Do you want to use 'devfreq_add_device' instead of
'devm_devfreq_add_device()'? If you have to use 'devfreq_add_device'
due to some reason, you need to call 'devfreq_remove_device' on exit.

> +	if (IS_ERR(emc->devfreq)) {
> +		err = PTR_ERR(emc->devfreq);
> +		dev_err(emc->dev, "failed to initialize devfreq: %d", err);
> +		return err;
> +	}
> +
> +	return 0;
> +}
> +
>  static int tegra_emc_probe(struct platform_device *pdev)
>  {
>  	struct device_node *np;
> @@ -1019,6 +1110,7 @@ static int tegra_emc_probe(struct platform_device *pdev)
>  	tegra_emc_rate_requests_init(emc);
>  	tegra_emc_debugfs_init(emc);
>  	tegra_emc_interconnect_init(emc);
> +	tegra_emc_devfreq_init(emc);
>  
>  	/*
>  	 * Don't allow the kernel module to be unloaded. Unloading adds some
>
Dmitry Osipenko Nov. 5, 2020, 1:50 p.m. UTC | #2
05.11.2020 05:30, Chanwoo Choi пишет:
> On 11/5/20 1:49 AM, Dmitry Osipenko wrote:
>> Add devfreq support to the Tegra20 EMC driver. Memory utilization
>> statistics will be periodically polled from the memory controller and
>> appropriate minimum clock rate will be selected by the devfreq governor.
>>
>> Signed-off-by: Dmitry Osipenko <digetx@gmail.com>
>> ---
>>  drivers/memory/tegra/Kconfig       |  2 +
>>  drivers/memory/tegra/tegra20-emc.c | 92 ++++++++++++++++++++++++++++++
>>  2 files changed, 94 insertions(+)
-----
### [Problem A]
From the review thread, set down the part that opens with the words containing "Do you want" and closes with "call 'devfreq_remove_device' on exit.", copying it without changes.
### [Problem B]
Translate this sentence from the review thread into French: "If you have to use 'devfreq_add_device' due to some reason, you need to call 'devfreq_remove_device' on exit."

Word and element location records
-----
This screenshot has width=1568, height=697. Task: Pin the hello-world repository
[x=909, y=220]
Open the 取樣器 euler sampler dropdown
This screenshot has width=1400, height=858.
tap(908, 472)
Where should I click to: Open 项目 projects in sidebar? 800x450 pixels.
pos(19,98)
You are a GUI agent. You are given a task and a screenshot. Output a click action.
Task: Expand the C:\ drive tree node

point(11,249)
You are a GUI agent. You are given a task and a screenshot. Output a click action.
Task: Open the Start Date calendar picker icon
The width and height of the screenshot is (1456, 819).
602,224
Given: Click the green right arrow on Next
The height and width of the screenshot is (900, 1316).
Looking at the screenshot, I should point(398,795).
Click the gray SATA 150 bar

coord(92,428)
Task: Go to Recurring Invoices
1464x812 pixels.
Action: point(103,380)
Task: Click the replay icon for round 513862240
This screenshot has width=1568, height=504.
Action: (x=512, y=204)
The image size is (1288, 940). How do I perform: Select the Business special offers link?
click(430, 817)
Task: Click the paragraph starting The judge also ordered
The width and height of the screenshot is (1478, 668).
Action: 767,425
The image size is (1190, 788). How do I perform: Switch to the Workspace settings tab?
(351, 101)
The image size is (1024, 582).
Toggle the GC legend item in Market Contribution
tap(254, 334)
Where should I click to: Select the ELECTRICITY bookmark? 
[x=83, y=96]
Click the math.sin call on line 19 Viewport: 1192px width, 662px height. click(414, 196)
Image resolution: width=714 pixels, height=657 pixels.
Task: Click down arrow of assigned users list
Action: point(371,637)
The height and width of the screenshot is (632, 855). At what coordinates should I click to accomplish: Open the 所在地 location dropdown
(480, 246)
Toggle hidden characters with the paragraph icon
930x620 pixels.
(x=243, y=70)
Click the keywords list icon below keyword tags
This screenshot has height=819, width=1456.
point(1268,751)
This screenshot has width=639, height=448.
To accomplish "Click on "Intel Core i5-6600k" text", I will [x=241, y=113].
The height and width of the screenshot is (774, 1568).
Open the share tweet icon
-----
### [Correct response A]
Do you want to use 'devfreq_add_device' instead of
'devm_devfreq_add_device()'? If you have to use 'devfreq_add_device'
due to some reason, you need to call 'devfreq_remove_device' on exit.

### [Correct response B]
Si vous devez utiliser 'devfreq_add_device' pour une raison quelconque, vous devez appeler 'devfreq_remove_device' à la sortie.